Tim really got me out of a bind one time. I needed his studio as a prize for a radio promotion in a hurry because another studio that was going to be the prize went out of business. I had no money to give him, only trade for restaurants and concerts. He very reluctantly did the deal -- and I know, that giving up his studio to non-professionals for a time was asking a lot. He only did it because he was my friend and I'll appreciate it forever.
Tim was a great soul and a wonderful human being and I am lucky for having known him.
claudette barber
June 7, 2008
so sorry to hear of the passing of Tim. I met him years ago 1971 when he lived with the Tuleck family. Never keep in contact with him over the years. Sorry to say had planned to look him up in austin on a trip next winter. My sympathy to his family
nancy lewis
June 6, 2008
Tim, We are so sorry for losing you but we know that you are in heaven with your parents,friends and loved ones. We talked many times about your salvation and we know that you are with the Lord. You were quite a bright person. Sometimes you seemed to talk way over my head.I know that you loved Eric and were very proud of his accomplishments. I know too how you cared about Steffanie. We know that you loved music and were very good at what you did. Eric I know you don't quite understand all that when on way back then. Things were different and they were very young. Try to understand and forgive him. Hold fast to Cole. What a beautiful boy.All too soon they will leave you. It is so hard to loose a parent. When it happens you feel like the whole world should stop and of course it doesn't. Take care of Cole and Carey. We love you all. Aunt Nancy and Rob
Bobby Harte
June 6, 2008
This is to you Timmy, I know you hear me and you know that I am at a lost for words. I am so sorry I have not talked to you for awhile. When Mom called me I went totally blank. Timmy, Mom also loves you very much and she is very hurt.

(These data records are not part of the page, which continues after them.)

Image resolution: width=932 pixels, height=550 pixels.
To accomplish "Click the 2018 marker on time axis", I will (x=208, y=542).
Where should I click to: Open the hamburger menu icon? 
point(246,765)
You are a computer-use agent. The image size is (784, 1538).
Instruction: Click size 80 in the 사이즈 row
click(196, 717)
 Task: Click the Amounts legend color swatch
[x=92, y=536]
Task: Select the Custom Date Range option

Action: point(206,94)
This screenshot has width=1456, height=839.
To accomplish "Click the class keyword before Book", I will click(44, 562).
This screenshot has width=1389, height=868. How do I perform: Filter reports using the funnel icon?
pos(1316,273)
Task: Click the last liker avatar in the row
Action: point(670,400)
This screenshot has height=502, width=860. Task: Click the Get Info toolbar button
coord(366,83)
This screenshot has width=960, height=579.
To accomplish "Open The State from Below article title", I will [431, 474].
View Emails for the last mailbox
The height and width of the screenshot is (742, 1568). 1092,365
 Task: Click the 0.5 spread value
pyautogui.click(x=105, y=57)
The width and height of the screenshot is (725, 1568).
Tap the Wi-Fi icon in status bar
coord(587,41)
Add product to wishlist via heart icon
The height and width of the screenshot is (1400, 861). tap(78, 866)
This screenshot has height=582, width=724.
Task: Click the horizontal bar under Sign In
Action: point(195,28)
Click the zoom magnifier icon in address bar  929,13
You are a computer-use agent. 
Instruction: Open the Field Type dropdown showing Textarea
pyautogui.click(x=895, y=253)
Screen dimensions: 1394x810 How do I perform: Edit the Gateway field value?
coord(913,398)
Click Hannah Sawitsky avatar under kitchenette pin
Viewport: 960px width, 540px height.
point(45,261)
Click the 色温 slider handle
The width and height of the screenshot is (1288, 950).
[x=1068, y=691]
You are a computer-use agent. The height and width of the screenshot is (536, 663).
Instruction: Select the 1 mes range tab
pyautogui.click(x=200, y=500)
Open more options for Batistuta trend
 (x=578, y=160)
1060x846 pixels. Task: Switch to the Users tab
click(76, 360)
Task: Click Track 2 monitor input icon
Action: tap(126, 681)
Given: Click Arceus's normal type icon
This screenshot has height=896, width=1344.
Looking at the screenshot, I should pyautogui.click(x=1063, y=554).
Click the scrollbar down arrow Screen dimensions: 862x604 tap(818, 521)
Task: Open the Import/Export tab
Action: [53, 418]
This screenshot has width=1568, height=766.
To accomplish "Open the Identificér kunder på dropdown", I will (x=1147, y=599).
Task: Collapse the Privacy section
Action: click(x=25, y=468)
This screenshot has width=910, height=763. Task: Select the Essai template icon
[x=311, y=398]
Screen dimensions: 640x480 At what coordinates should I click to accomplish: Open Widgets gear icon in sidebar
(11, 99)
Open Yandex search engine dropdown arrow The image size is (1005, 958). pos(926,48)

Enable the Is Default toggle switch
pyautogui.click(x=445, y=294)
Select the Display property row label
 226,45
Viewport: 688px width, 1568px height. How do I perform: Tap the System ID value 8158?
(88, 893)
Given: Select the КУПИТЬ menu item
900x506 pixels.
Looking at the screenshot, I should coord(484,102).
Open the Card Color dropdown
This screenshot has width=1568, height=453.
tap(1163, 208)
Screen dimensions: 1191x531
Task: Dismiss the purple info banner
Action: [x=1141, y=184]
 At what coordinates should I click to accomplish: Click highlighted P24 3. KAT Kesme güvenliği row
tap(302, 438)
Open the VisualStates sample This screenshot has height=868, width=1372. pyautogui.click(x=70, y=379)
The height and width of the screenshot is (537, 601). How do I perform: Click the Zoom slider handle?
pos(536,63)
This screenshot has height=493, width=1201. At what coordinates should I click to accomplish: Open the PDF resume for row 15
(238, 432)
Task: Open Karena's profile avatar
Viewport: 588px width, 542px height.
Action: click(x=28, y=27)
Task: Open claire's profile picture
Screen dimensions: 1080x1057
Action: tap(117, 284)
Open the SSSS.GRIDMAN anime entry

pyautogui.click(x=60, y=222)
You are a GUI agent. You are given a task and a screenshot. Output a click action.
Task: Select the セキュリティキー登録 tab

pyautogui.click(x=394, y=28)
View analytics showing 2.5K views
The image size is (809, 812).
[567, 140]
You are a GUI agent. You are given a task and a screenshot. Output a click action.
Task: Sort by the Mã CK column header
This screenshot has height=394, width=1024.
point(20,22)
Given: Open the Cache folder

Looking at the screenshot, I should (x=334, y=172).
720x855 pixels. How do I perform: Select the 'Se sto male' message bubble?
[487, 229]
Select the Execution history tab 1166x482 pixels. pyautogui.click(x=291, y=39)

Yes Timmy,we spent our child hood together almost every day. We played that crazy got the runs music together. Grandma Oconnor would run us out of the house with the drums and guitars. Remember? We even married sisters, I can go on and on, but you remember all our great times timmy, for when we would talk you remembered all of our times like they were current. Timmy, I truly cherished our great times growing up, then we went in different directions. This is part of life.
I want to make one last blood brother promise to you. Our lord in heaven will let us be together again and thats a promise. We can continue the talks and laugh as we did so many days on the phone. God Bless You Timmy. God Bless you Erick, and I am so sorry for your loss. You Dad is in heaven and you will see him again, as will all the people that love him.
Bobby Harte
Debbie (Kuzmich) Purcell
June 6, 2008
I have so many memories of Tim from when I was younger. I was able to visit with him a few years ago at the holidays at my parents home. I am so glad we had the visit with him. My parents loved Tim like a son also. Eric (Pooters) my deepest sympathy to you.